** Opening EXERCISE DATA block **
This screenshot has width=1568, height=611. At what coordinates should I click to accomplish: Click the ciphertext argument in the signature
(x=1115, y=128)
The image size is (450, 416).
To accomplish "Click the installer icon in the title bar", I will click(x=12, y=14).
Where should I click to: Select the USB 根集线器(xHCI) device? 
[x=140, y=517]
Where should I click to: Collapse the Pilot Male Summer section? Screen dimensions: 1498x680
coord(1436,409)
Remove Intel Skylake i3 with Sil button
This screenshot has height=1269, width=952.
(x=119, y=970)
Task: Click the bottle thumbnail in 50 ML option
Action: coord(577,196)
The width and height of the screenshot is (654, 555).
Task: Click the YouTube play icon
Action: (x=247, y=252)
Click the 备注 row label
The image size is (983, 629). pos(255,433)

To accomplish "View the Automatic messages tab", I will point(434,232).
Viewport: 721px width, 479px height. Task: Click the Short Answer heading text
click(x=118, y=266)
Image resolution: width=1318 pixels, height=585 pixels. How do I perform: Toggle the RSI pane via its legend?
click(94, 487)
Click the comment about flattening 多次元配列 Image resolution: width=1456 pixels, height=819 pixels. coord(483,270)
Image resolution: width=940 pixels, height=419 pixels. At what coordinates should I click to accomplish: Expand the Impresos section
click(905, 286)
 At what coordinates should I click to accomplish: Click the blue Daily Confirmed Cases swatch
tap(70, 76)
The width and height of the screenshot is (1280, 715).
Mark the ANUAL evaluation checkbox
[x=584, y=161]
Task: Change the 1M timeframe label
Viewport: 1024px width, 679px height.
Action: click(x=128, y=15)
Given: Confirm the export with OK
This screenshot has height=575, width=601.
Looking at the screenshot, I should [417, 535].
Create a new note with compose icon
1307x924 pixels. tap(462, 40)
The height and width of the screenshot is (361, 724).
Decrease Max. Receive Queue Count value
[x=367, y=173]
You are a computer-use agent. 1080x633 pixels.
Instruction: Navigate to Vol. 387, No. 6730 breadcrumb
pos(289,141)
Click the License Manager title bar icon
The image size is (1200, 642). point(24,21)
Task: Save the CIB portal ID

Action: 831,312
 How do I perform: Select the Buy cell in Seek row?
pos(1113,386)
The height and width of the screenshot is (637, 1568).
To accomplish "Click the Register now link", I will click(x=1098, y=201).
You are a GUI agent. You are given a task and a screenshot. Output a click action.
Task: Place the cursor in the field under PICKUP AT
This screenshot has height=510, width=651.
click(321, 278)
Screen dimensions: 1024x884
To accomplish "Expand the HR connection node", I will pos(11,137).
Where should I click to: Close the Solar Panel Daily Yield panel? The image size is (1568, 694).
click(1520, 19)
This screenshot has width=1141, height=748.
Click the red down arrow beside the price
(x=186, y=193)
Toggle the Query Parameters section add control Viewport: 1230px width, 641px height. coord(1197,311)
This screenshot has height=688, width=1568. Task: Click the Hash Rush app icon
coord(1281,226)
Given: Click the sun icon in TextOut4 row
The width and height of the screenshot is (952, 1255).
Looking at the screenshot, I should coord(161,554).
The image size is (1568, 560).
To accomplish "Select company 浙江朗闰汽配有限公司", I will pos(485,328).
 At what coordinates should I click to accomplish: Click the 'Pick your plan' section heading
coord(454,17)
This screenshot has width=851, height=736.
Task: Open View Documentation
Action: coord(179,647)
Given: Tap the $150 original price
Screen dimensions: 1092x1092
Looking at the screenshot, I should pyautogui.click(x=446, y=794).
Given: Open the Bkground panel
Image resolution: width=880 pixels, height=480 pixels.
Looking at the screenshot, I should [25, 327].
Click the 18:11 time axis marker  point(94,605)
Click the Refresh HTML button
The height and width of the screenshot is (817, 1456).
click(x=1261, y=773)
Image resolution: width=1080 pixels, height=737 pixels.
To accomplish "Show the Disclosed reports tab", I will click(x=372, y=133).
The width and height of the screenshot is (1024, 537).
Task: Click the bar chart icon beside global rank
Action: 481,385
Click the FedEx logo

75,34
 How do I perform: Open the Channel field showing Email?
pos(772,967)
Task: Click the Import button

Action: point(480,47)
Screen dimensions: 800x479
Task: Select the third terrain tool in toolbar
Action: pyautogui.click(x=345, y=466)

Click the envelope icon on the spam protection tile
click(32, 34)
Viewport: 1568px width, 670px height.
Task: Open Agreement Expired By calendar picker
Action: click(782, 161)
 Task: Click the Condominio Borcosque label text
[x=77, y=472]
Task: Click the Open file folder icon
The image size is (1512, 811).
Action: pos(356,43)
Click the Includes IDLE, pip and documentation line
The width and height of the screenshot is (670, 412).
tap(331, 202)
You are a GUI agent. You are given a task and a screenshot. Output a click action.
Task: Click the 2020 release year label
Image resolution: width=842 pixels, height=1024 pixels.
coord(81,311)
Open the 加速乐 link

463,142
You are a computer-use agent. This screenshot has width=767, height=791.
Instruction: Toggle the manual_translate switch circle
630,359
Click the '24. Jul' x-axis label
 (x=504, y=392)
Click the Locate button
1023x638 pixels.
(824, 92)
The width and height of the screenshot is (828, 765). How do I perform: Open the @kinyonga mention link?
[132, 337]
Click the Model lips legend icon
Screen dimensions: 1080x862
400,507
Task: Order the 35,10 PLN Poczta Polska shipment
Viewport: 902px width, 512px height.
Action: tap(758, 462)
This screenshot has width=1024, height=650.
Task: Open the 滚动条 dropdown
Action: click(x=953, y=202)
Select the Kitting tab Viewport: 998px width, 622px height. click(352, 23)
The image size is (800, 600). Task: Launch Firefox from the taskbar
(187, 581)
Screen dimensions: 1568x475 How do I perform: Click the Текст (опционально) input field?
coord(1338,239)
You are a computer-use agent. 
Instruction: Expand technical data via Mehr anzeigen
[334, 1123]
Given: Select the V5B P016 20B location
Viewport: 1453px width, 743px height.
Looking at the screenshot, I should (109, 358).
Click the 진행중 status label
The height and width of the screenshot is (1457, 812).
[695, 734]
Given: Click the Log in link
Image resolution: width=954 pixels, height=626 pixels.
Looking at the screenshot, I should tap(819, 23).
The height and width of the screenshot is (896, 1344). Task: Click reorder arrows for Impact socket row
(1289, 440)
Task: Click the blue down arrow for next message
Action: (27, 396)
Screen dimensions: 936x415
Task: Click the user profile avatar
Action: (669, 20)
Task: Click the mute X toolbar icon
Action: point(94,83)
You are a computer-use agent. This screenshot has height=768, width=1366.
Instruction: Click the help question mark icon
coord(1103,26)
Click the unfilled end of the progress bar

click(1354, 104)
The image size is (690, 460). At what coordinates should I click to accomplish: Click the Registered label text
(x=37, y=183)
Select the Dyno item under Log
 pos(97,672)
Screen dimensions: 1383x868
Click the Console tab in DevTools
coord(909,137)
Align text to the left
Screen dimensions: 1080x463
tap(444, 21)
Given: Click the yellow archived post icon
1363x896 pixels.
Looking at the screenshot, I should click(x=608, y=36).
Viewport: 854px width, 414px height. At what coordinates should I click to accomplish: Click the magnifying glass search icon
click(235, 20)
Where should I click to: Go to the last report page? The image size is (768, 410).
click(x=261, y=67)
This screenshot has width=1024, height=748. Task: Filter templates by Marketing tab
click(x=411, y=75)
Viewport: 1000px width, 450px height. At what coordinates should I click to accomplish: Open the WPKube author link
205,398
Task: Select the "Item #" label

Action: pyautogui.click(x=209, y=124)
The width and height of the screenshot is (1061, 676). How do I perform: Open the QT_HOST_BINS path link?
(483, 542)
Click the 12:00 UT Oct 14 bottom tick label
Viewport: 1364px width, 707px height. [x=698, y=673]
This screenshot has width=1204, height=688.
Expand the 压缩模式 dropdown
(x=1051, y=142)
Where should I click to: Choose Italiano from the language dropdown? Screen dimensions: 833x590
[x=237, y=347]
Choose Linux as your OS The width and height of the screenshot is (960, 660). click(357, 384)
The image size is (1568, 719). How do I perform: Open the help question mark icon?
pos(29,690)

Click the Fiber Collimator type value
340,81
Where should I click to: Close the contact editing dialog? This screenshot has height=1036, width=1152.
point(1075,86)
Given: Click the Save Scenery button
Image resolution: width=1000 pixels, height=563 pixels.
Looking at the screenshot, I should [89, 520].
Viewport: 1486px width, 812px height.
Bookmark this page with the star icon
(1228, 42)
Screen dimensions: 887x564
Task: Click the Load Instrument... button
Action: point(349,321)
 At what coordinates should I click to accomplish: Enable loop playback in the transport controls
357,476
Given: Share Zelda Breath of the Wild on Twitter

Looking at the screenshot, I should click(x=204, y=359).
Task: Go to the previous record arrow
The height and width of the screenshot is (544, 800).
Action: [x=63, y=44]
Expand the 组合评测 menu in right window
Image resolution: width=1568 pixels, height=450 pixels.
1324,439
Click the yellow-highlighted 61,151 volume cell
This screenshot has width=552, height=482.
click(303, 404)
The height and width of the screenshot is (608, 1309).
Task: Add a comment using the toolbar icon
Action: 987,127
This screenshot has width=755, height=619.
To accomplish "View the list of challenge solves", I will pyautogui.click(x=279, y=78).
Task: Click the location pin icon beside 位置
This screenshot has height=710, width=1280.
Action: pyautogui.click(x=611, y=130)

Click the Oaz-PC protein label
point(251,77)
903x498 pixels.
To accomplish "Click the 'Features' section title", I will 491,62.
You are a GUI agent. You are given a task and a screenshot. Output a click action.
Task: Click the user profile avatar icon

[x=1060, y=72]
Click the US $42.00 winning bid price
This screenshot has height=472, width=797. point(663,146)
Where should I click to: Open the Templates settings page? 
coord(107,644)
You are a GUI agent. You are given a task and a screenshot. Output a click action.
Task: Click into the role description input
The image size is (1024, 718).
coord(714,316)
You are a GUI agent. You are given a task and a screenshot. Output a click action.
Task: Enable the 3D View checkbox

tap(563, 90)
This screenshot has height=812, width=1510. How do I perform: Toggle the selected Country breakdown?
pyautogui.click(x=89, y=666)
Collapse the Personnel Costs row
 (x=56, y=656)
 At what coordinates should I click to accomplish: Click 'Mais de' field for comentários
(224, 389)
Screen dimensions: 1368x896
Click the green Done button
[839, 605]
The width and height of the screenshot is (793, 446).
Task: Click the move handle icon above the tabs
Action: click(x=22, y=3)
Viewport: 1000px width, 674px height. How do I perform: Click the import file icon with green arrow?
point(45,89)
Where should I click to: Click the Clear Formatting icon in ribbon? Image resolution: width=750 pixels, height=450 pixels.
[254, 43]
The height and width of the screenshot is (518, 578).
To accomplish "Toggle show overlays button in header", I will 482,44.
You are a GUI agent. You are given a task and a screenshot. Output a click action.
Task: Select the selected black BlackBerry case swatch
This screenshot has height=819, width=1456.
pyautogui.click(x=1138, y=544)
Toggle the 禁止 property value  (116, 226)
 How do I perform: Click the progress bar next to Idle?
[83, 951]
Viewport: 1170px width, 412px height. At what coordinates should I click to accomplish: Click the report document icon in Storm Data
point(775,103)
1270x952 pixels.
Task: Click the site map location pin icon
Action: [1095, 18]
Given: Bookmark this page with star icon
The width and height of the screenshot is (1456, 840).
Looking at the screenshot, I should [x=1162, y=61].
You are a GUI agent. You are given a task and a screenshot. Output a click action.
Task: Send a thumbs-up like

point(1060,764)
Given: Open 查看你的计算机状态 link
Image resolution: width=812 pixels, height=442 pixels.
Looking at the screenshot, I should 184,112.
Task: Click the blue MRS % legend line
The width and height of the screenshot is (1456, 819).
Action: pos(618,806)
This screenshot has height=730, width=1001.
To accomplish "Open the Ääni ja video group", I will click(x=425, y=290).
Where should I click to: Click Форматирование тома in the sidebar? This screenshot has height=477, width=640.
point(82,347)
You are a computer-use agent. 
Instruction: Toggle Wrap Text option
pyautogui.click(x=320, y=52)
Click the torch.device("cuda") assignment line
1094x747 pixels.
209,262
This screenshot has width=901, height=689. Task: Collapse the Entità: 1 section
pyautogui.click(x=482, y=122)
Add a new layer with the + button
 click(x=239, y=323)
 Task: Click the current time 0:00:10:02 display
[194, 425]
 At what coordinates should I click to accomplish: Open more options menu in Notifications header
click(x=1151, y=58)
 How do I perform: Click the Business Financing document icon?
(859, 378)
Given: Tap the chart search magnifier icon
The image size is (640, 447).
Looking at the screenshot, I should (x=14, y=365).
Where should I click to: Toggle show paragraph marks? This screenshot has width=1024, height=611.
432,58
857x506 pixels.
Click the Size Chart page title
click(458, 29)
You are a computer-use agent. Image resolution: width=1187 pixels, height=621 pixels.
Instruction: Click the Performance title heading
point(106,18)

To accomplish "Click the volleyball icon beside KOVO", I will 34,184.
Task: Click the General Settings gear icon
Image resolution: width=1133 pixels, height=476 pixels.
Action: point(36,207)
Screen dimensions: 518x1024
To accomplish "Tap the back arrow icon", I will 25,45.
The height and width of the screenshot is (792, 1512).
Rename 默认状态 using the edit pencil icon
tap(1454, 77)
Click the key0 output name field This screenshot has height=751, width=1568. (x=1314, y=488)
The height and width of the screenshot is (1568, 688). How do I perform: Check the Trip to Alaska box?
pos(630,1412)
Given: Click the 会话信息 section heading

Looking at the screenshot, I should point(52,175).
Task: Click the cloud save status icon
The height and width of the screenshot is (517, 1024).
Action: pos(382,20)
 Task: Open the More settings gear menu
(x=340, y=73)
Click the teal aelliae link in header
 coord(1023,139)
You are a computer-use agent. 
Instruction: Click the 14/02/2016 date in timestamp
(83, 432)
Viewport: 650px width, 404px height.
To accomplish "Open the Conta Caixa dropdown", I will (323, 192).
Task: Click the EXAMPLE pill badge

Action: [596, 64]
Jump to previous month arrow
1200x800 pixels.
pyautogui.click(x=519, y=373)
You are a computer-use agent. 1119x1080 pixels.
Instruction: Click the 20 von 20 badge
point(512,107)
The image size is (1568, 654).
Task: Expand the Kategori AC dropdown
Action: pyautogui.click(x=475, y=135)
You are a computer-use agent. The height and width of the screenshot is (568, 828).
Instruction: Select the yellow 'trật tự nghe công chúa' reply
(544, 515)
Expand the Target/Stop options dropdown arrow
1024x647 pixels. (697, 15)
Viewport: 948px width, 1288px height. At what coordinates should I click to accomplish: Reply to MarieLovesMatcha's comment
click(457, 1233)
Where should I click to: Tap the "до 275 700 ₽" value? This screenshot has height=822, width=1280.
** Closing EXERCISE DATA block **
TASK DESCRIPTION: In the entries above, count each line holding the word "computer" and give that count alone.

OUTPUT FOR THIS TASK: 9